» WHAT TO WORK ON
Print verbatim the lines from the beginning of the entries through the line containing "The image size is (1518, 784).", both ends included. Pictures should be left out.

━━━ PROVIDED RECORDS ━━━

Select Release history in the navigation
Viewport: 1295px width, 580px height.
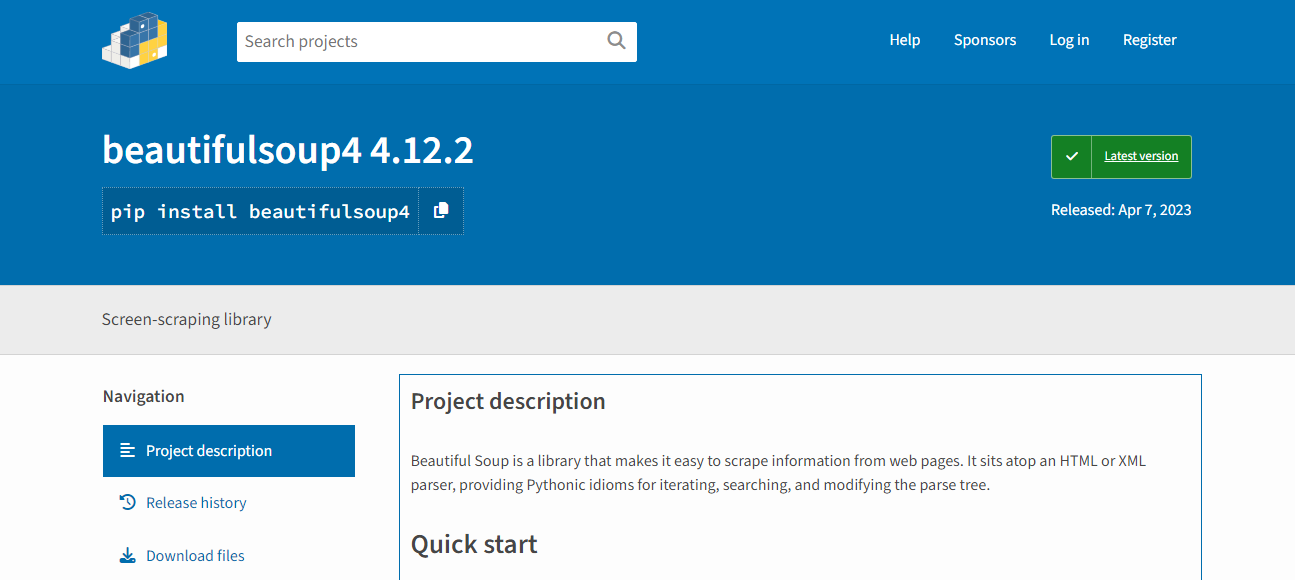point(196,502)
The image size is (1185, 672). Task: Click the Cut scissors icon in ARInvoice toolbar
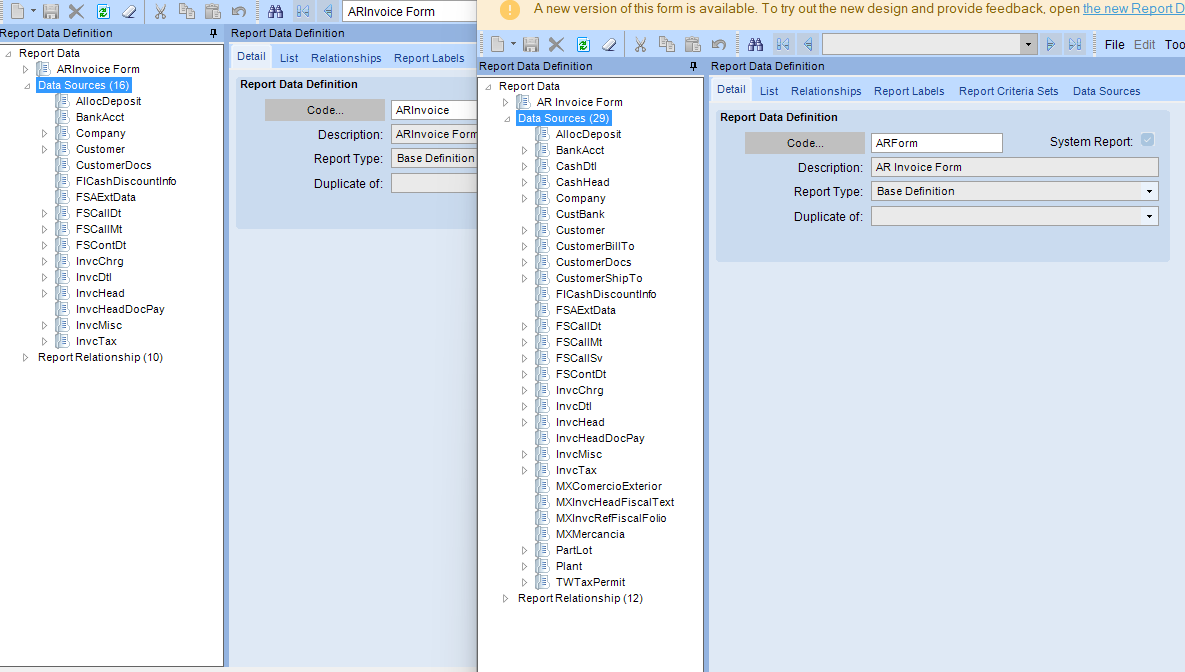[159, 12]
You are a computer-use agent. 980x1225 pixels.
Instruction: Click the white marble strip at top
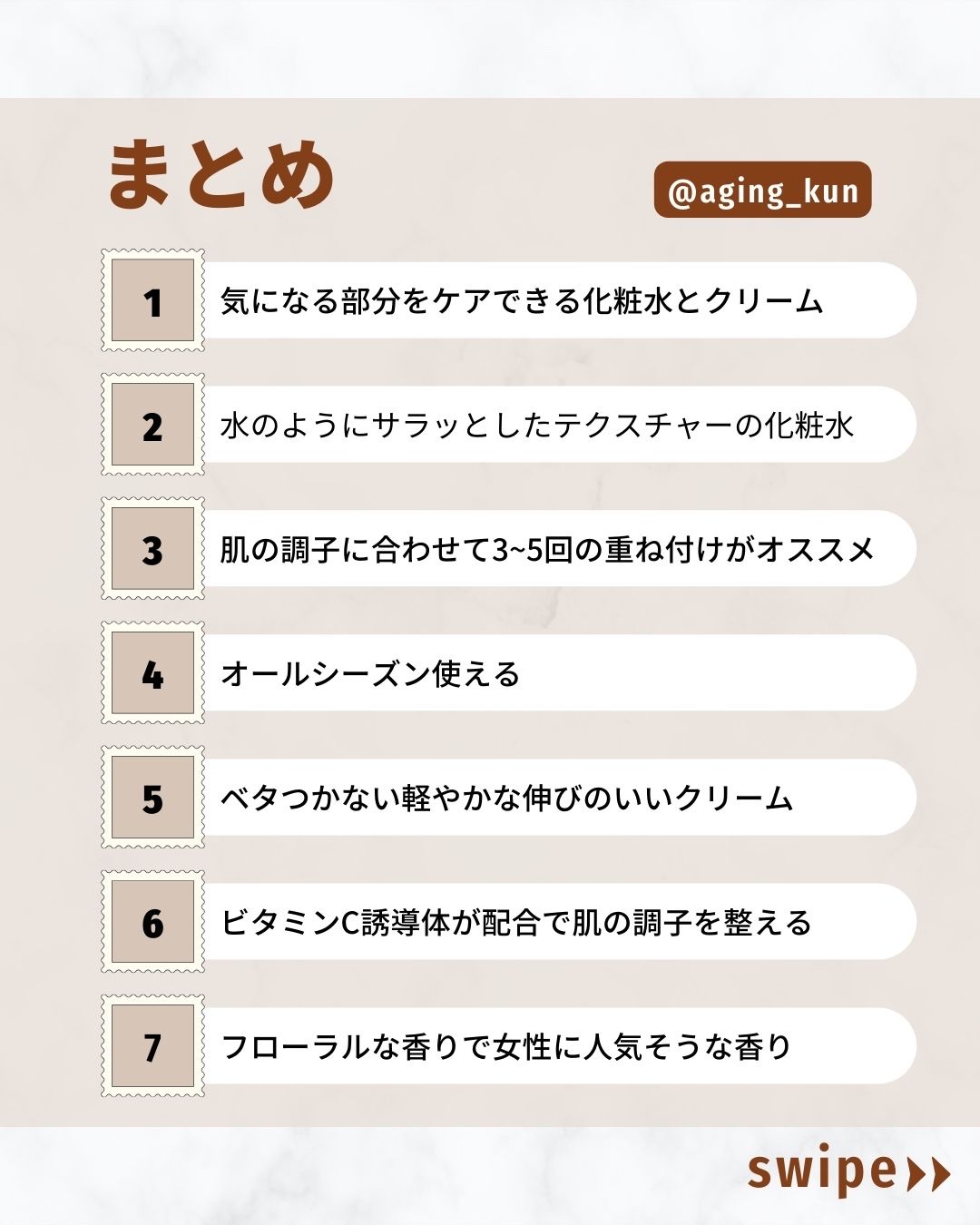490,47
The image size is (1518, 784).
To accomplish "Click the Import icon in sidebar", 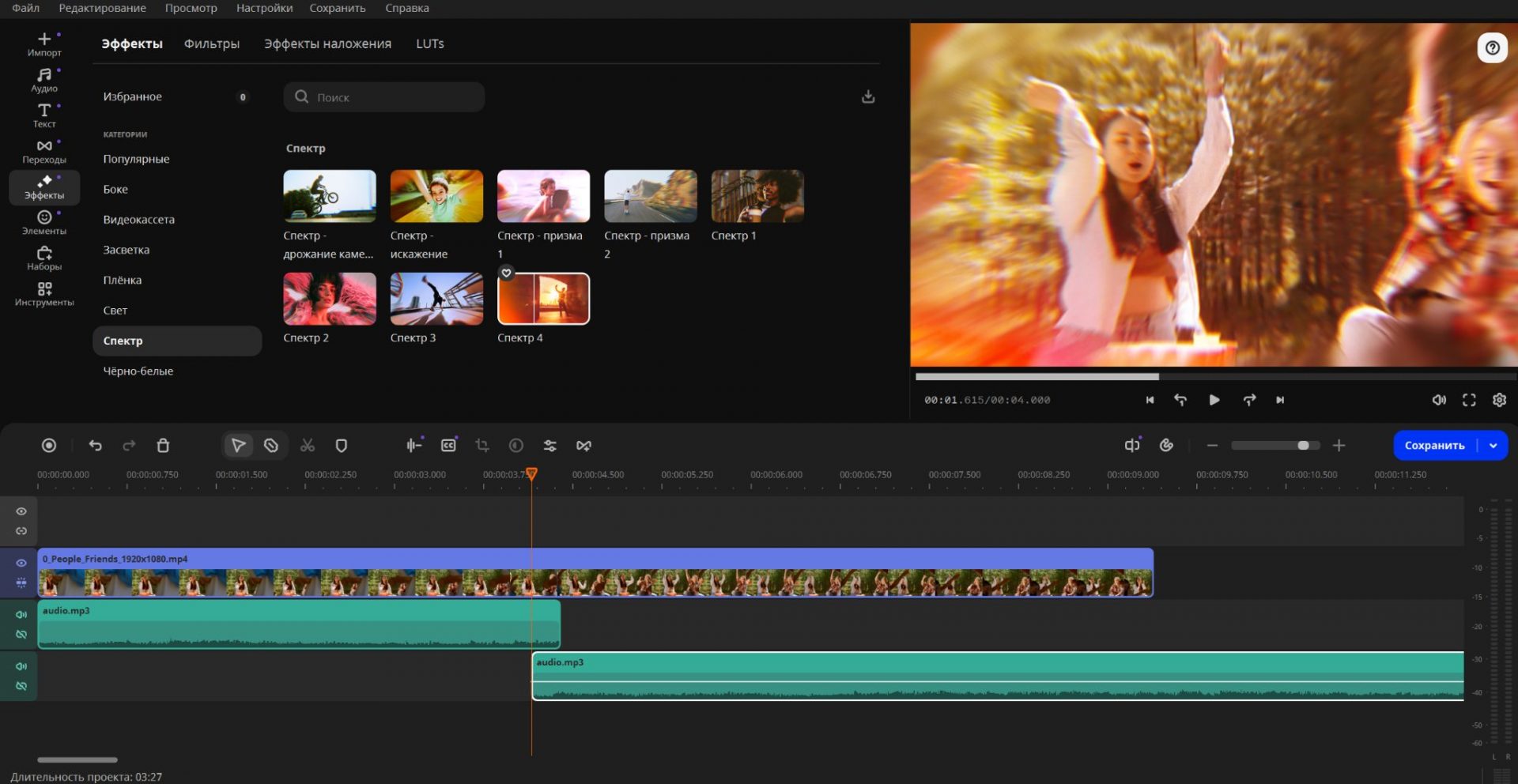I will 44,44.
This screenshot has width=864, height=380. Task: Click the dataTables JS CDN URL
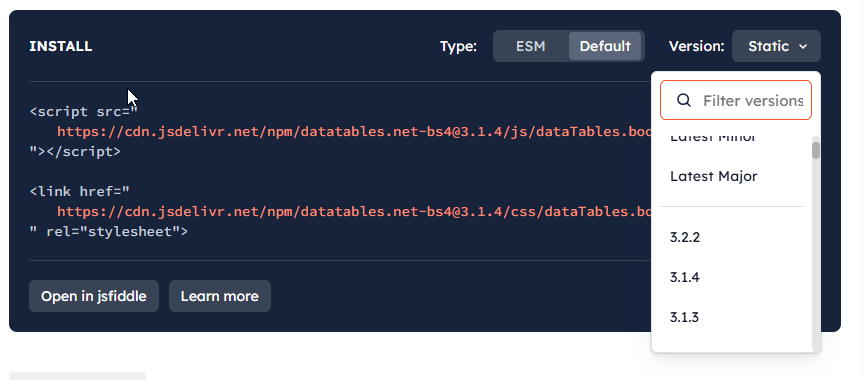354,132
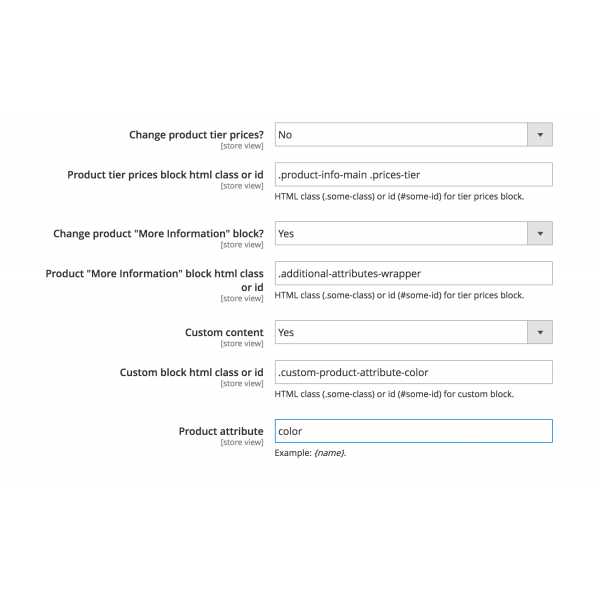Click the Product attribute label
The height and width of the screenshot is (600, 600).
pos(221,431)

━━━

» ANSWER
Select Release history in the navigation
Viewport: 1295px width, 580px height.
point(196,502)
The image size is (1185, 672). Task: Click the Cut scissors icon in ARInvoice toolbar
[159, 12]
You are a computer-use agent. 980x1225 pixels.
Instruction: Click the white marble strip at top
490,47
The image size is (1518, 784).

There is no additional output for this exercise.